Photofont® is an exciting new technology developed by FontLab that allows you to create and use full-color bitmap type with transparency. Photofonts are files with the extension .phf. The photofont file format specification is publicly available. It is based on open standards such as XML and PNG. You can create and edit photofonts using our professional bitmap font editor BitFonter for Mac OS X and Windows.
Visit our photofont.com website to learn more about the technology, view photofonts in use and download some free photofonts!
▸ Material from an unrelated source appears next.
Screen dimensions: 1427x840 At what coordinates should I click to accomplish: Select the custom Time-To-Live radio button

Photofont WebReady 1.0 uses sIFR 2 to create embedded web outline fonts, and uses a similar technique (developed by FontLab) to create embedded web photofonts.
More about sIFR:
*) Font licensing note
TrueType and OpenType fonts must allow editable embedding to be converted into embedded web outline fonts, and they must allow read-only (print and preview) embedding to be converted into embedded web photofonts. If your font does not allow a certain type of embedding, use a different font or contact the font vendor to obtain an appropriate license. You can use the demo version of FontLab Studio, a font manager such as Linotype FontExplorer X for Mac OS X or a tool such as the Microsoft Font Properties Extension for Windows to view the embedding permissions in an OpenType or TrueType font.
In addition, please remember that the usage of fonts is typically governed by the End-User License Agreement (EULA) from the font vendor. Please consult the EULA for the font you intend to use to make sure that the font vendor allows embedding the font in online documents or web pages.
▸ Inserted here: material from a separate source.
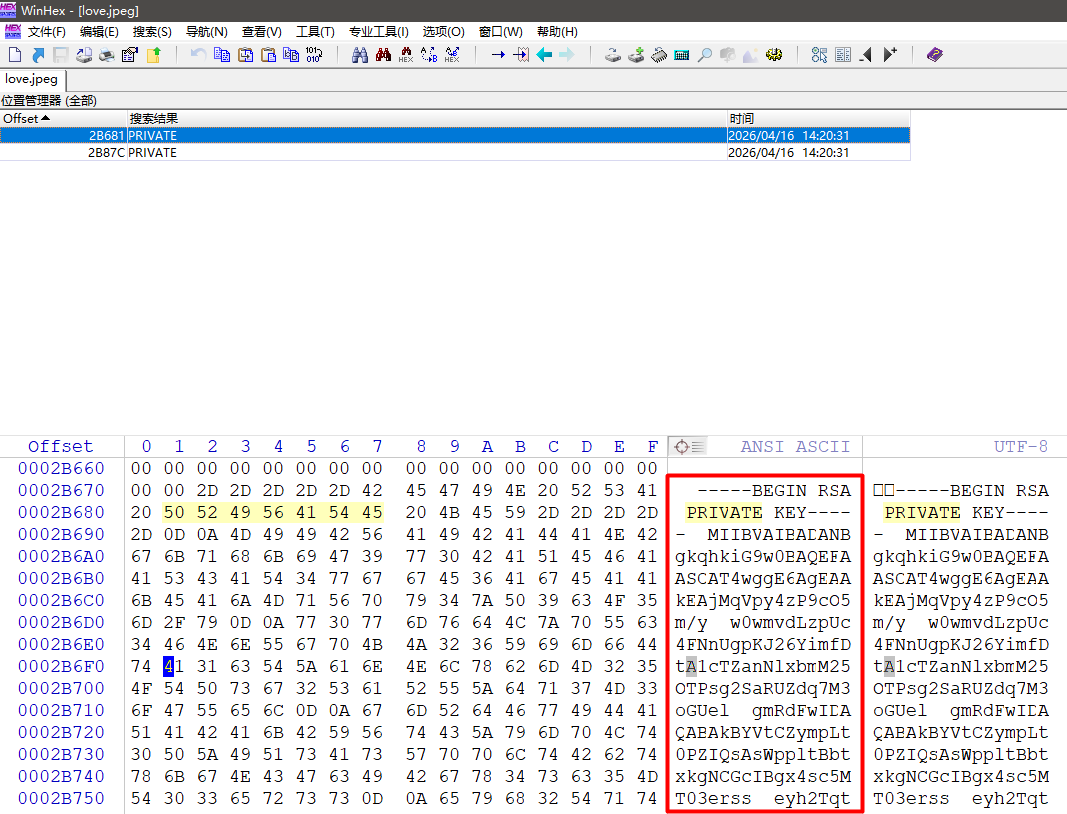Click the Find Text binoculars icon
Image resolution: width=1067 pixels, height=814 pixels.
click(360, 55)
Creators of web pages often wish to use custom fonts on their web pages instead of standard fonts such as Verdana, Georgia or Arial. The use of non-standard fonts can dramatically increase the attractivity of a website and help apply corporate branding on the web. However, the traditional way of creating custom website headlines by applying typographic effects to text and saving the result as a PNG or GIF graphic has many disadvantages. The text saved as a graphic is not “visible” to search engines, screen readers or the Find function of the browser, it does not perform well on small-size screens on mobile phones.
Photofont WebReady works on Windows and on Mac OS X, and allows the user to convert any photofont (.phf) into an embedded web photofont. Any OpenType or TrueType font (.otf, .ttf) can also be converted into an embedded web photofont, or — if the font vendor allows it — into an embedded web outline font.
The integration of WebReady-created web fonts into web pages is seamless, search-engine-friendly and standards-compliant:
- visitors to your website who use modern browsers on desktop computers see the text rendered in the font of your choice (for example, your company’s corporate font) using the Flash® font object generated by Photofont WebReady
- regardless of the browser used, the text always remains searchable (with the browser’s Find feature) and visible to search engines
- the text remains accessible to special applications such as screen readers for visually impaired people
Because the text is converted into Flash objects, the technique is best applied to relatively short texts, such as headlines — although in principle it can also work for body text.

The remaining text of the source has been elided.